First of all, depth testing has a memory cost. Not only must you maintain a set of z coordinates for all your primitives, you must also instruct OpenGL to maintain a depth buffer as part of its framebuffer. It is true that statistically there will never be a large number of primitives in a given card, however it is also likely Riven X will need to send large textures to the GPU each frame (such as for movies). Consequently, memory bandwidth to the GPU becomes a precious commodity that needs to be managed tightly.
Secondly, depth testing adds a level of complexity that other more naïve solutions do not have. Specifically, because Riven X is a 2D composite, there is no depth information in a card’s description. As such, it would be necessary to generate z coordinates for each renderable element before depth testing could be used to control display order. This would essentially boil down to a simple quantization problem (m elements to render, n possible depth values). Nothing to worry about but why do more when you can do less? In addition, elements can be enabled and disabled. That implies computing a new depth value whenever an element is enabled, and eventually a complete re-quantization of all enabled elements when you reach the upper bound of the dynamic range of your depth values.
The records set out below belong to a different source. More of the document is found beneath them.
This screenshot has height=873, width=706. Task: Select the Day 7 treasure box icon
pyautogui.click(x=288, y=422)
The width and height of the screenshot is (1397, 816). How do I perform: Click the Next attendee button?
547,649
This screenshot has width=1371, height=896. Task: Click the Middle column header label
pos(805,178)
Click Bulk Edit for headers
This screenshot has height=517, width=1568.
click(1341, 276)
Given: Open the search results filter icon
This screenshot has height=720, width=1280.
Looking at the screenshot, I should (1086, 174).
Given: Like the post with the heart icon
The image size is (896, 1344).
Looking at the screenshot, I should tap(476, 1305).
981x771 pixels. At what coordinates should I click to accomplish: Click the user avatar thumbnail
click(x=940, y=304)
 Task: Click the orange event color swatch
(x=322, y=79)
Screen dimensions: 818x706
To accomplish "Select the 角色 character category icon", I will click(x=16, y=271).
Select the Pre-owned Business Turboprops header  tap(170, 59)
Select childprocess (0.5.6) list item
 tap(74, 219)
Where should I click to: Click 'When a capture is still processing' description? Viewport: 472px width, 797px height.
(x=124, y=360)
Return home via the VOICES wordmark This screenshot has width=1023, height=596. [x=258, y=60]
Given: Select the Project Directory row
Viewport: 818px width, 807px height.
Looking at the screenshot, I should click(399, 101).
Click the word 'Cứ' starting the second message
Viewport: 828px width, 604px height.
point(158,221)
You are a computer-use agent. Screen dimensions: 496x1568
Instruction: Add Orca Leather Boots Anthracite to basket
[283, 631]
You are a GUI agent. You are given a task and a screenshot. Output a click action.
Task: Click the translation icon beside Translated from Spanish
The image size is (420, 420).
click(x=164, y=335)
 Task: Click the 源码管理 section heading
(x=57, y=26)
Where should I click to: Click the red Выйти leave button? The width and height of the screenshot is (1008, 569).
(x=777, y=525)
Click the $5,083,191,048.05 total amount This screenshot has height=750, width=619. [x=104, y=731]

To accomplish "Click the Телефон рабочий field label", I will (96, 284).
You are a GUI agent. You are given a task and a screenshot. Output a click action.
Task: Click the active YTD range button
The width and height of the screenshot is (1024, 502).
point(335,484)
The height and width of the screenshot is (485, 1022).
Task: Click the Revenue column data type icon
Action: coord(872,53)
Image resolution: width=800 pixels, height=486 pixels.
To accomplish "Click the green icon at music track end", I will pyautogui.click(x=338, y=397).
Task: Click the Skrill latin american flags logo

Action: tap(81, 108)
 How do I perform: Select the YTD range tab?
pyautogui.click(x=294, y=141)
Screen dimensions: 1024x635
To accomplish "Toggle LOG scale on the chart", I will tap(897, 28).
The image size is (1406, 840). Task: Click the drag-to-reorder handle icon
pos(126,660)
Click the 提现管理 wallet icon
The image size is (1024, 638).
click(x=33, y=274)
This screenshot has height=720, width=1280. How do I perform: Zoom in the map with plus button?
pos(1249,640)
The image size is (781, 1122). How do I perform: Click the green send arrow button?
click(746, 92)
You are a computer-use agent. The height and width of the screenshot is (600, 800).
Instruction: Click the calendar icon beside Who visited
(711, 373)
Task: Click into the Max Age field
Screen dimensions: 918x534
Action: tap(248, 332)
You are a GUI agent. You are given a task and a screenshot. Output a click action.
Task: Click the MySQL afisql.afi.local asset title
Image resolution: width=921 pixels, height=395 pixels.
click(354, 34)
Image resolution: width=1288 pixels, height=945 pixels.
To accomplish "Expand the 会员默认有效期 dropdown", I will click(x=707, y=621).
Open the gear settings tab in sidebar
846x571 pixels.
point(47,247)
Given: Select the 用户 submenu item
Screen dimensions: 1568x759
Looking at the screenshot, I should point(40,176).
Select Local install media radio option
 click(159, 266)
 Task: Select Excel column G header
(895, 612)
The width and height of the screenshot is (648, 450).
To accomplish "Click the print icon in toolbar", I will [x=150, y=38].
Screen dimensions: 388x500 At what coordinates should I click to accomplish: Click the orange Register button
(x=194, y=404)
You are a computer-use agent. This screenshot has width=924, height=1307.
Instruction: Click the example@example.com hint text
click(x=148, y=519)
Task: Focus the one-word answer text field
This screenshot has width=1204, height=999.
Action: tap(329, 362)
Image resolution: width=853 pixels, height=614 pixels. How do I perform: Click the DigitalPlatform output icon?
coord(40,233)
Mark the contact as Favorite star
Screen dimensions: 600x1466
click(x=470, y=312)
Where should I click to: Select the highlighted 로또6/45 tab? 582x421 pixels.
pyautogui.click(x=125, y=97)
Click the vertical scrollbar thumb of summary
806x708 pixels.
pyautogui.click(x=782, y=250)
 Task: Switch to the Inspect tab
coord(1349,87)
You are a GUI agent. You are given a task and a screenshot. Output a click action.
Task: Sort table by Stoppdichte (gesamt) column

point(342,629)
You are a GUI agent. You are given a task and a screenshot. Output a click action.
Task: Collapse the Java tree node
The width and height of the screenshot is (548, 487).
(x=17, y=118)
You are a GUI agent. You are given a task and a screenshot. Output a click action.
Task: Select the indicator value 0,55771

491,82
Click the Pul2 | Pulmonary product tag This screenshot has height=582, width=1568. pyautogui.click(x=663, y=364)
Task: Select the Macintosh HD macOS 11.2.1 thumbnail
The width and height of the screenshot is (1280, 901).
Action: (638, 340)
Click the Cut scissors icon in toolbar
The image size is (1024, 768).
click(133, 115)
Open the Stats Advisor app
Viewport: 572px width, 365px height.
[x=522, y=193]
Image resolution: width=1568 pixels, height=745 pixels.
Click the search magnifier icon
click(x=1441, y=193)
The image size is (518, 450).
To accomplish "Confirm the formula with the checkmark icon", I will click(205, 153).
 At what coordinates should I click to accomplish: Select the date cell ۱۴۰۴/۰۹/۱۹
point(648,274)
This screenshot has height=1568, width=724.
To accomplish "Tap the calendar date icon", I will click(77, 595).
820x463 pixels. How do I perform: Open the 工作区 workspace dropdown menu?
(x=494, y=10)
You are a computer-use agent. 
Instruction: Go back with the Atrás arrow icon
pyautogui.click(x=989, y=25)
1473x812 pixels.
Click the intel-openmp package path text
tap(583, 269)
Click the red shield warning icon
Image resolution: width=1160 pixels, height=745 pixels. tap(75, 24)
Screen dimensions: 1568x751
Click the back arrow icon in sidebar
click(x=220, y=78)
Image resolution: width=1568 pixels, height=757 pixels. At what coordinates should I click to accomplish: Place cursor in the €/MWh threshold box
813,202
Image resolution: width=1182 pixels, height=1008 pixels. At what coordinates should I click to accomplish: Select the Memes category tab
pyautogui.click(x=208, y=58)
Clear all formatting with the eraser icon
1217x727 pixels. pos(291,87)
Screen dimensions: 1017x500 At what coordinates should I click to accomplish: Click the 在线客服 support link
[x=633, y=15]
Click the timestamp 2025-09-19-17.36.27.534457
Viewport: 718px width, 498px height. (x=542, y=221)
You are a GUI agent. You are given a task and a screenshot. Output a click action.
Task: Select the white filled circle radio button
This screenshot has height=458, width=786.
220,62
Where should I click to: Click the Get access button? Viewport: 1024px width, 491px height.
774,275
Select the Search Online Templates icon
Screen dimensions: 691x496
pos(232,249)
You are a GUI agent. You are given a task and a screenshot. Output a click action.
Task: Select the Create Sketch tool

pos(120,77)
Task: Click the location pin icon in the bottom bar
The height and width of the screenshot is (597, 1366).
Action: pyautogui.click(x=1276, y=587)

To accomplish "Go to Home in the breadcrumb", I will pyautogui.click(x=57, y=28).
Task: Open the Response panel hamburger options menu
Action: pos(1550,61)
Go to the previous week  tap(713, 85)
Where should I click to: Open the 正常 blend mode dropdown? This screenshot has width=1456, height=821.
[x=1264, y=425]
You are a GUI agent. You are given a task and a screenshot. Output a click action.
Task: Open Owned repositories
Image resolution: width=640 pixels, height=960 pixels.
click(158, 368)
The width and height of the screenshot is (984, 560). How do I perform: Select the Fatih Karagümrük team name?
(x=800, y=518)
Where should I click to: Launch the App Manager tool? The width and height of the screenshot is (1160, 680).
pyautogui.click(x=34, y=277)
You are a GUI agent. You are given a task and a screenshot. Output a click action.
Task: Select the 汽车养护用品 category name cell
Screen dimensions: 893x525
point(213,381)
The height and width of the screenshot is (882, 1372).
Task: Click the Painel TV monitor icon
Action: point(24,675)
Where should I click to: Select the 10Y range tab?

Finally, depth testing doesn’t solve the what to render problem entirely. Indeed, depth testing can be used to filter out “too far” objects, but you need to define your “far plane” or “depth clipping value” and initially set the depth value of all your primitives to that cutoff threshold.
The texture problem
If you recall from the previous entry, one of the big advantages of depth testing is the ability to render a large number of primitives in one OpenGL operation (using vertex arrays and the likes of glDrawArray) that share common state properties. This is the typical case of 3D applications, where models are aggregates of various types of primitives (triangles, strips, quads, etc). However, this is not applicable to Riven X because each primitive is essentially used as a billboard on which a unique texture can be applied. Typically, a 3D model will be made of a few sub-sections, each of which is made of n primitives and one texture (or a few with multitexture) that will be applied to all the primitives using each primitive’s texture coordinates. If I were to do the same in Riven X, I’d have to dynamically generate a large composite texture with each element’s texture in it. Because each of those sub-regions will be rectangular, it is likely I’d run out of texture space rapidly. And that doesn’t include the fact I’d have to write code to do the composite in an optimal fashion. Thermodynamics win, solution dismissed, I remain in my lazy state.
A simple array
Riven X uses a simple enabled elements array to drive the card rendering loop, which looks like this:
NSEnumerator *renderListEnumerator = [_renderList objectEnumerator];
id anObject = nil;
Class lastRenderableClass = nil;
while(anObject = [renderListEnumerator nextObject]) {
if([anObject isKindOfClass:pictureClass]) {
unsigned short pictureIndex = [(NSNumber *)anObject unsignedShortValue];
// bind the pictures VBO and arrays only when we must
if(lastRenderableClass != pictureClass) {
lastRenderableClass = pictureClass;
glBindBuffer(GL_ARRAY_BUFFER, _pictureCoordsVBO);
glVertexPointer(2, GL_FLOAT, 0, BUFFER_OFFSET(0));
glTexCoordPointer(2, GL_FLOAT, 0, BUFFER_OFFSET(_pictureTexCoordsOffset));
}
// bind the picture texture and draw the quad
glBindTexture(GL_TEXTURE_RECTANGLE_EXT, _pictureTextureObjects[pictureIndex]);
glDrawArrays(GL_QUADS, pictureIndex, 4);
}
}
It uses the class of each element to know how to render it (right now, I’m only rendering pictures) and tries to minimize state changes as much as possible. An array is a relatively simple solution that doesn’t offer fast deactivation but relatively OK activation. It should be noted that deactivation wouldn’t be fast either if I was using depth testing (both are linear), which may be fixed in both instances using a reference table from element resource ID to element index.
However, sampling indicates Riven X renders a lot more often than it enables or disables elements, so this isn’t a significant problem.
So this is how it works for now, and until I have a more complete application that I can sample in a more realistic manner, an array will do just fine.